The pertinent provisions of the will of R.S. Wooten being:

Paragraph 2. "I give and bequeath to my daughter, Esther Morrison Wooten, all my property, real personal and mixed, after the payment of my debts, funeral expenses, etc., and the exceptions hereafter."

Par. 3. "It is my will and I direct that all my property — real and personal — be sold and converted into money as soon as possible and practicable and that it be paid to my daughter's trustee hereinafter named, except such notes, bonds and stocks I may own at my death not due, and that my daughter's trustee shall say are good and safe investments, all these and my life insurance policies, I will and direct shall be turned over to my daughter's trustee at once, who shall invest and keep invested all moneys in interest bearing and safe bonds, the interest to be used for my daughter's support and maintenance, or enough of it to enable her to live as her circumstances and position in life will justify and to afford her a good education; provided that the principal is not to be encroached upon unless in the judgment of her trustee it becomes urgent for her proper support and education. However, I do not contemplate such emergency, as I think the income from my estate will be ample, and indeed more than sufficient for my child's support and education."

Par. 8. "I nominate and appoint the City Bank & Trust Company, of Hopkinsville, Christian County, Kentucky, as Trustee for my daughter Esther M. Wooten, and it is my will that after paying cost of administration, the said Lacy, Elliott Williams and Barksdale, shall pay over all moneys belonging to my estate, to the said Trust Company, Trustee for the benefit of my said daughter."

Par. 9. "As my said daughter, like most young people is not likely to be well matured or settled by the time she reaches majority, it is my will that her said trustee postpone making settlement with her until she reaches twenty-five years of age, if she so long live. I direct that one-fifth of the whole of said principal be paid over to my daughter annually until she is thirty years of age, if she so long live; then I direct said trustee to pay over to her absolutely the whole of said principal sum together with any increment thereon. Provided, however that should my daughter in the meantime marry a practical frugal and industrious man, said trustee may in its discretion advance my daughter money to purchase her a home and for such other purpose as may be necessary to begin her married life comfortably, but in this would urge said trustee to be very judicious and circumspect."
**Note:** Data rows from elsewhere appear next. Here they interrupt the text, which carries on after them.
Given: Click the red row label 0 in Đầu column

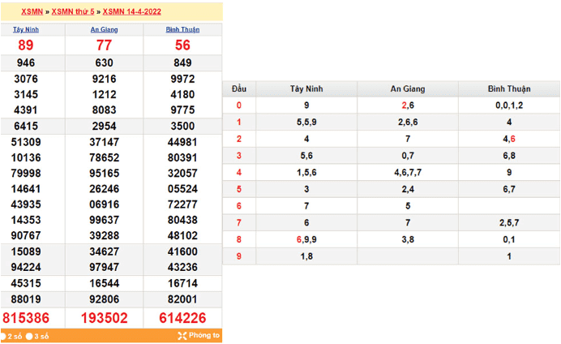Looking at the screenshot, I should point(238,105).
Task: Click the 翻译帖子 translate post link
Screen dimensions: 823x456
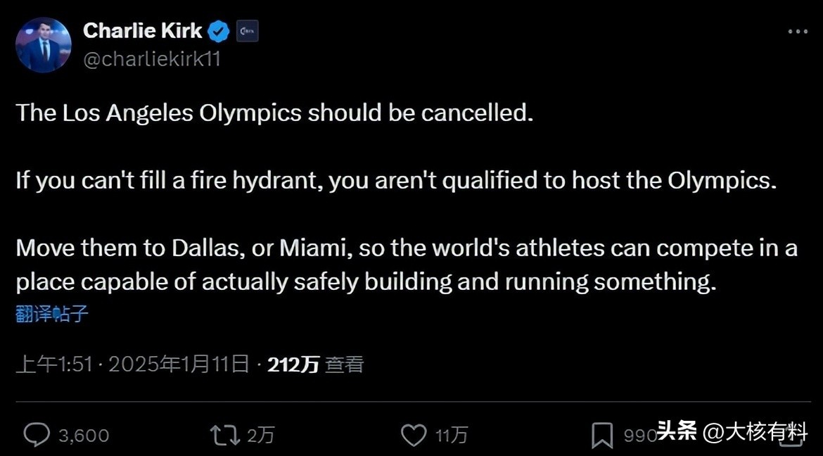Action: pos(52,314)
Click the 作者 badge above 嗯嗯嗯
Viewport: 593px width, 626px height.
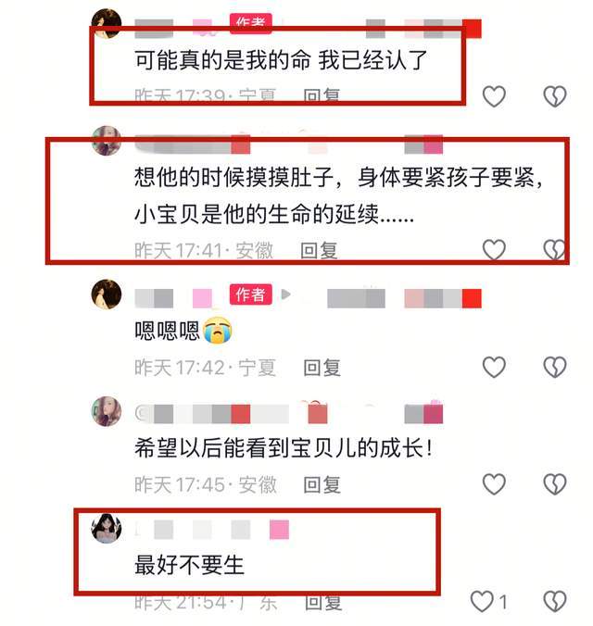point(250,294)
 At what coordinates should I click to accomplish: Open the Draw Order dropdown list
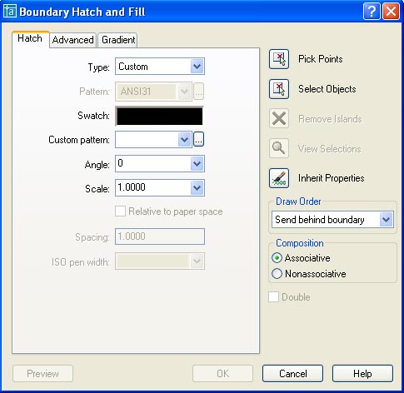[332, 220]
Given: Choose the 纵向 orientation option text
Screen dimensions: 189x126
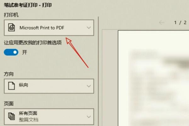Looking at the screenshot, I should (23, 85).

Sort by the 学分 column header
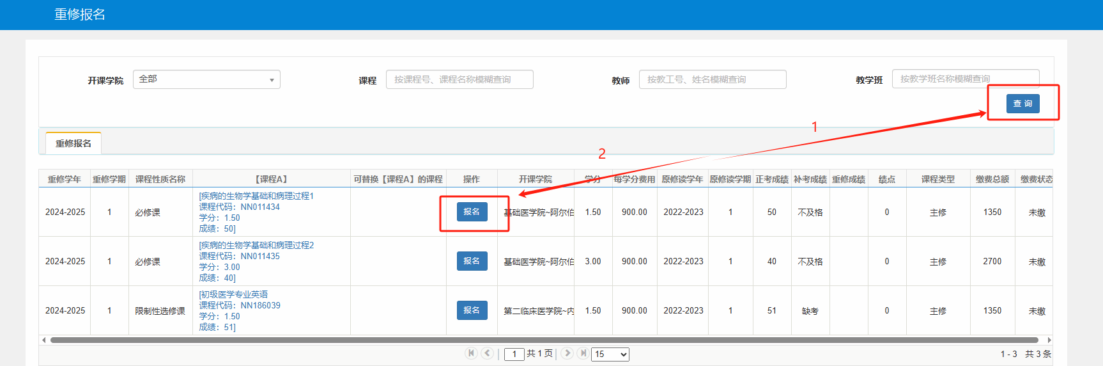pos(593,179)
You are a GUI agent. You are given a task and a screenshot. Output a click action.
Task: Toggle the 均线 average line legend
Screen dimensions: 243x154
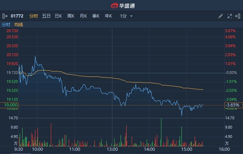point(19,25)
Par. 12. "Should my daughter, Esther M. Wooten die without issue, it is my desire, and I so will, that all money held by my trustee from my estate and all that she may leave at her death that she has received from my estate shall be distributed as follows: I will that One Thousand Dollars be paid to Mrs. J.L. Ashbrook, Tampa, Florida, and Five Hundred Dollars to Mrs. E.R. Overby now in Tennessee. Then I will that my daughter be allowed to fix an amount if she so elects to be given to whomsoever may stand in the attitude of father or mother or both to her and for her; then should there be a residue amount remaining I will that One Thousand Dollars be paid to the President of the Bank of LaFayette, Kentucky and it be expended in improving and beautifying Powell Cemetery, near LaFayette, Kentucky, and Five Thousand Dollars paid over to the said President...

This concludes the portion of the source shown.